В каждую из пяти колб емкостью 200 мл вносят 15 мл желточной эмульсии, 6 мл раствора индикатора фенолового красного и приготовленный раствор соответствующего сахара. Перемешивают и добавляют 100 мл мясопептонного агара из кроличьего мяса, предварительно расплавленного и охлажденного до 56°. Перемешивают и разливают в чашки Петри по 20 мл. Застывшую среду, после проверки ее на стерильность в термостате в течение 24 часов при 36-37°, можно использовать для опыта, а оставшуюся неиспользованной хранить до 4 недель в холодильнике при 4°.

Ход определения. Чистую культуру грамотрицательных кокков засевают на поверхность предварительно прогретой в термостате среды ферментации в виде двух взаимноперпендикулярных штрихов длиной 1 см (в каждой чашке возможен посев 5-6 штаммов гонококка). Затем чашки помещают в термостат в эксикаторе с влажной ватой на дне без создания в нем атмосферы повышенного содержания CO.

Оценку результатов производят через сутки. Изменение красного цвета среды в зоне роста исследуемой культуры на желтый оценивают как положительный результат. Если цвет среды остается красным или становится малиновым, то это регистрируется как отрицательный результат.

Второй вариант. С целью экономии питательной среды, в тех случаях, когда необходимо определить ферментативные свойства 1-2 штаммов микроорганизмов, применяют одночашечный модифицированный способ определения сахаролитических свойств грамотрицательных микроорганизмов.

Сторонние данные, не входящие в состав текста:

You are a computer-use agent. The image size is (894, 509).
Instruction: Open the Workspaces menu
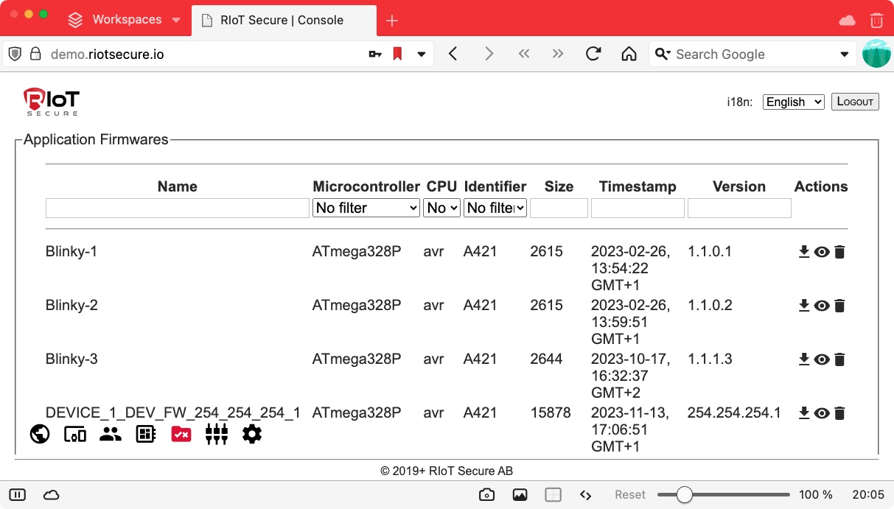(x=125, y=20)
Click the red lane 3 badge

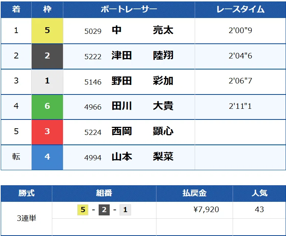[47, 132]
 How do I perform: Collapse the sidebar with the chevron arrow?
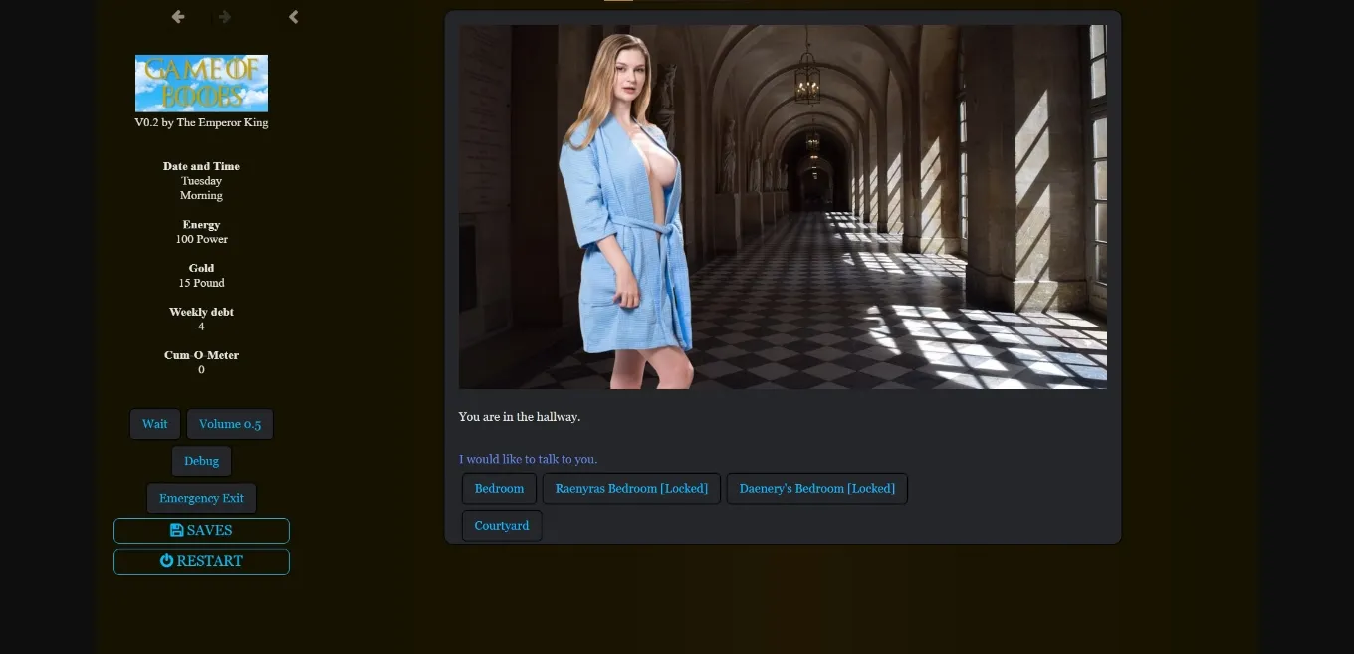[x=293, y=17]
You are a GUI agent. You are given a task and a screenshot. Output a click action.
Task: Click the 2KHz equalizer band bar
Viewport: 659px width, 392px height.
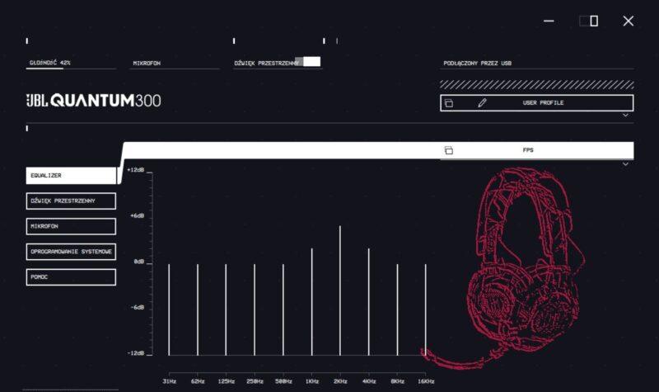pos(340,289)
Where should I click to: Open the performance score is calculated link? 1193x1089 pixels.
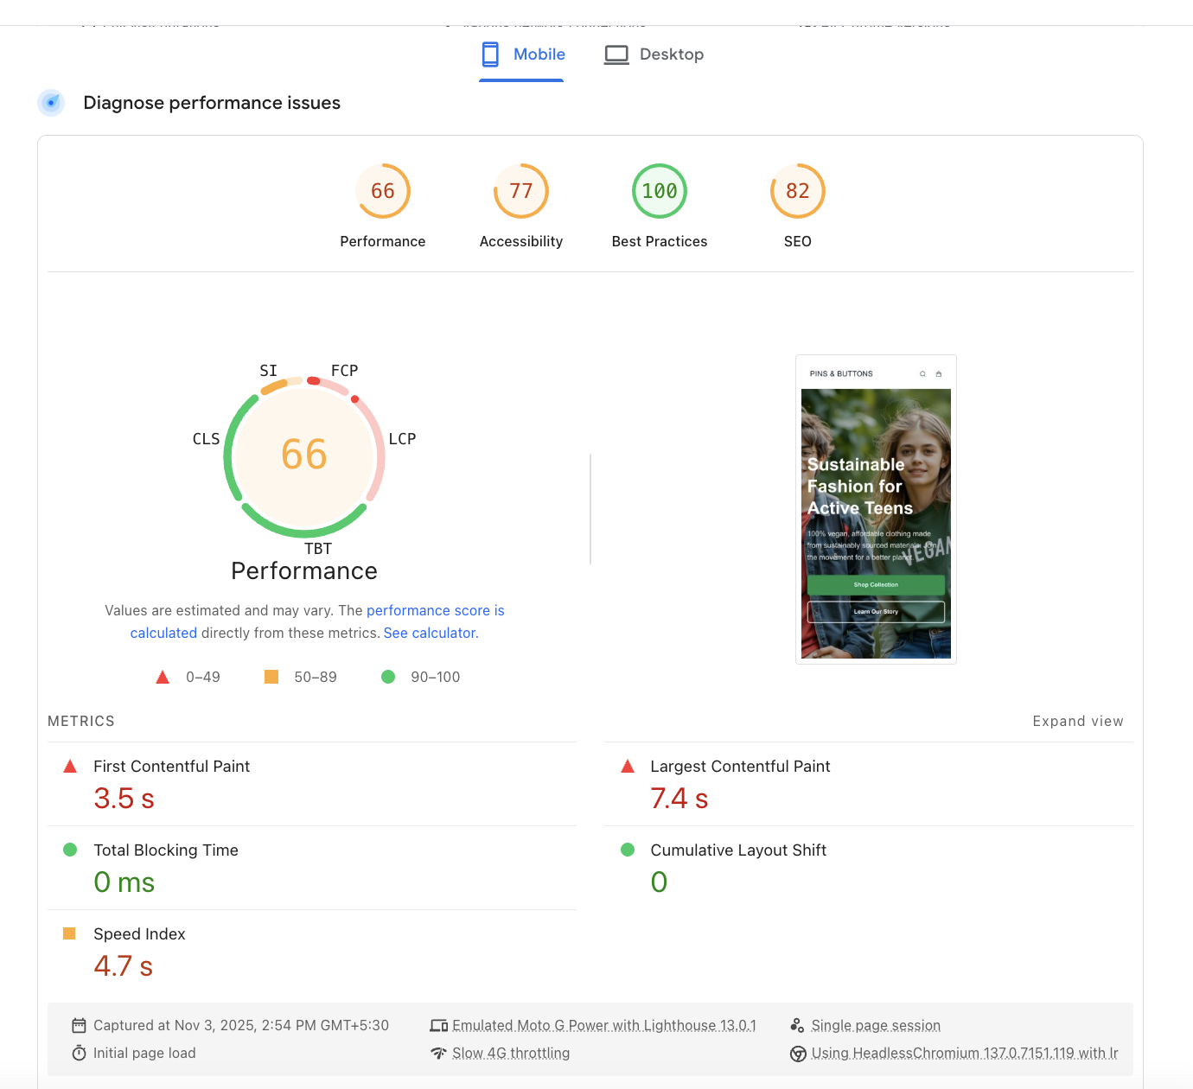(x=435, y=611)
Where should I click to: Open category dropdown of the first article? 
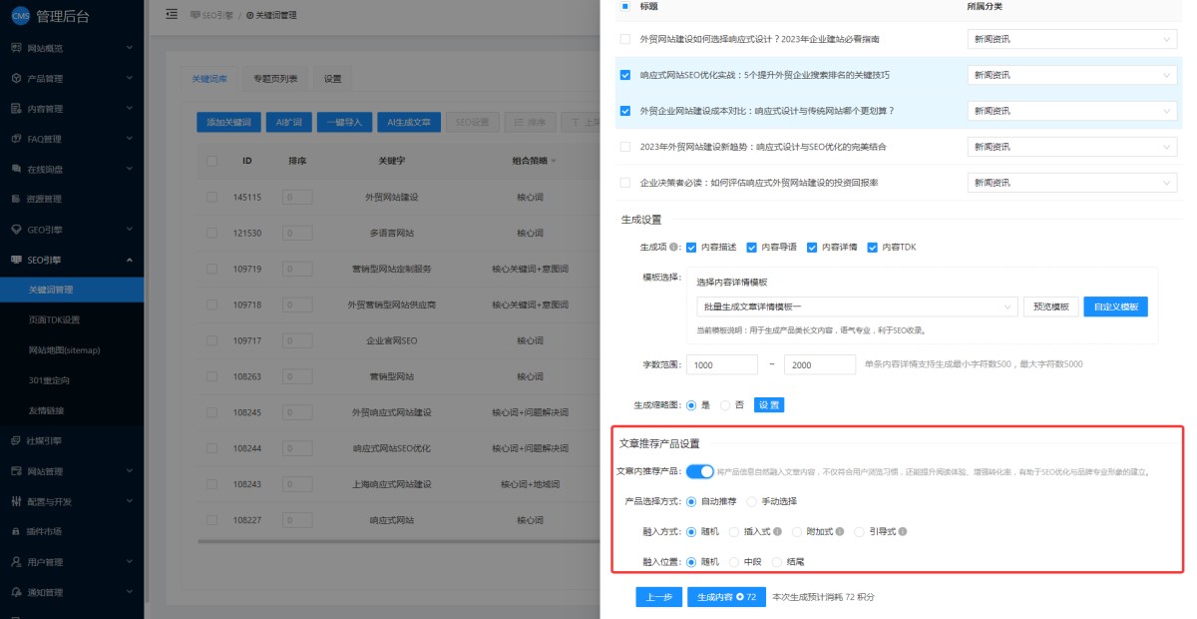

Постановке основного опыта предшествует подготовительная работа, состоящая из следующих этапов:

1) приготовление 0,2% раствора индикатора;

2) приготовление растворов сахаров в растворе индикатора: 7,5 г каждого из пяти сахаров помещают в стерильные колбочки или бактериологические пробирки, наливают в каждую по 10 мл 0,2% стерильного раствора фенолового красного, приготовленного как указано ранее, и стерилизуют кипячением в водяной бане 15 минут.

Неиспользованные растворы можно хранить в холодильнике при 4° в течение одного месяца;

3) Приготовление желточной эмульсии производится как указано ранее (см.2.3);

4) Приготовление среды ферментации: к 100 мл мясопептонного агара из кроличьего мяса, предварительно расплавленного и охлажденного до 56°, добавляют 15 мл желточной эмульсии, разливают по 20 мл в чашки Петри, которые тотчас же должны быть установлены на строго горизонтальной поверхности. Застывшую среду, после проверки ее на стерильность в термостате в течение 24 часов, можно использовать в опыте, а неиспользованную хранить в холодильнике при 4° в течение одного месяца.

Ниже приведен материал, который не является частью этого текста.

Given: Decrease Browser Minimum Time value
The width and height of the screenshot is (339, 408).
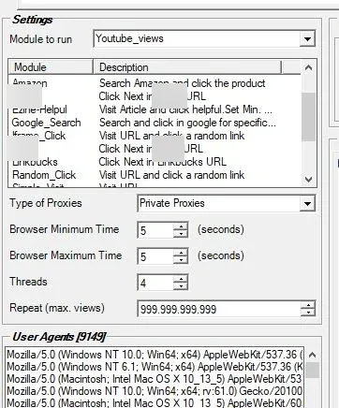Looking at the screenshot, I should click(x=181, y=234).
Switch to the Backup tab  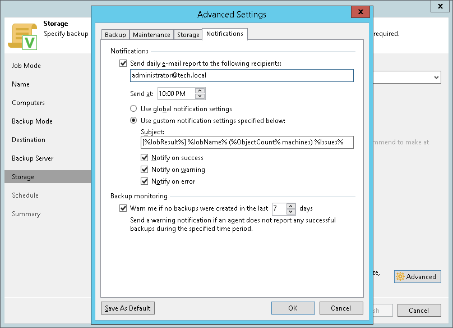(x=115, y=35)
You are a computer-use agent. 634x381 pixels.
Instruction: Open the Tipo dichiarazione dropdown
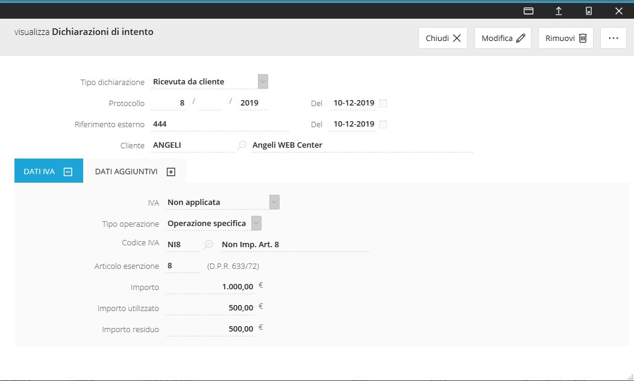click(263, 81)
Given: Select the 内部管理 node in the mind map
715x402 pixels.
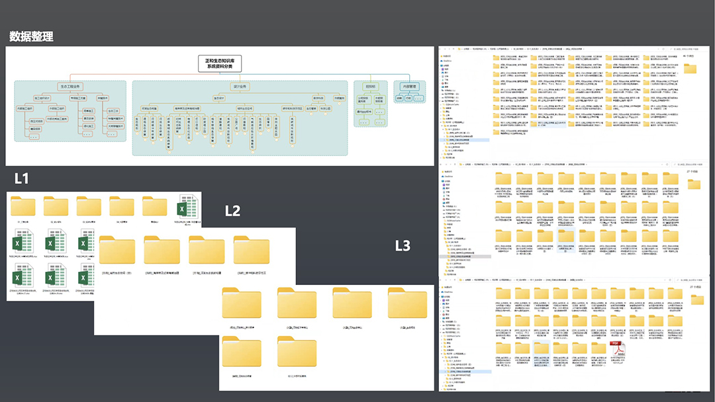Looking at the screenshot, I should tap(409, 86).

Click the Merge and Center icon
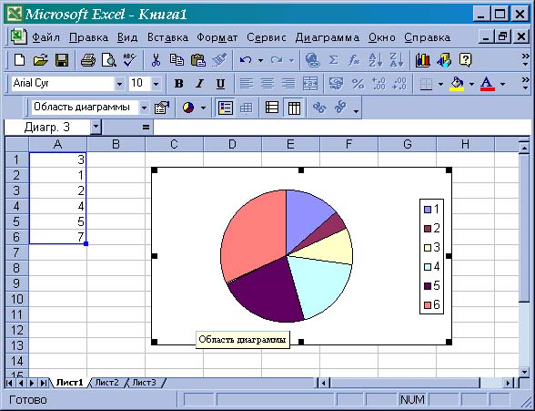point(309,83)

Ход определения: перед посевом исследуемой чистой культуры грамотрицательных кокков чашку со средой прогревают в термостате, после чего дно чашки делят с внешней стороны на пять секторов и устанавливают на горизонтальной плоскости. На поверхность среды каждого сектора стерильной пастеровской пипеткой наносят по 1 капле раствора каждого из 5 вышеуказанных сахаров, приготовленных в растворе индикатора, как указано выше. После того как произойдет полное всасывание нанесенных растворов в среду, производят посев в виде 2 взаимноперпендикулярных штрихов длиной 1 см исследуемой культуры в зоне нанесения растворов углеводов в растворе индикатора. Эта модификация обеспечивает определение сахаролитических свойств одного штамма при использовании одной чашки со средой вместо пяти. Инкубация посевов и учет результатов осуществляется как указано выше.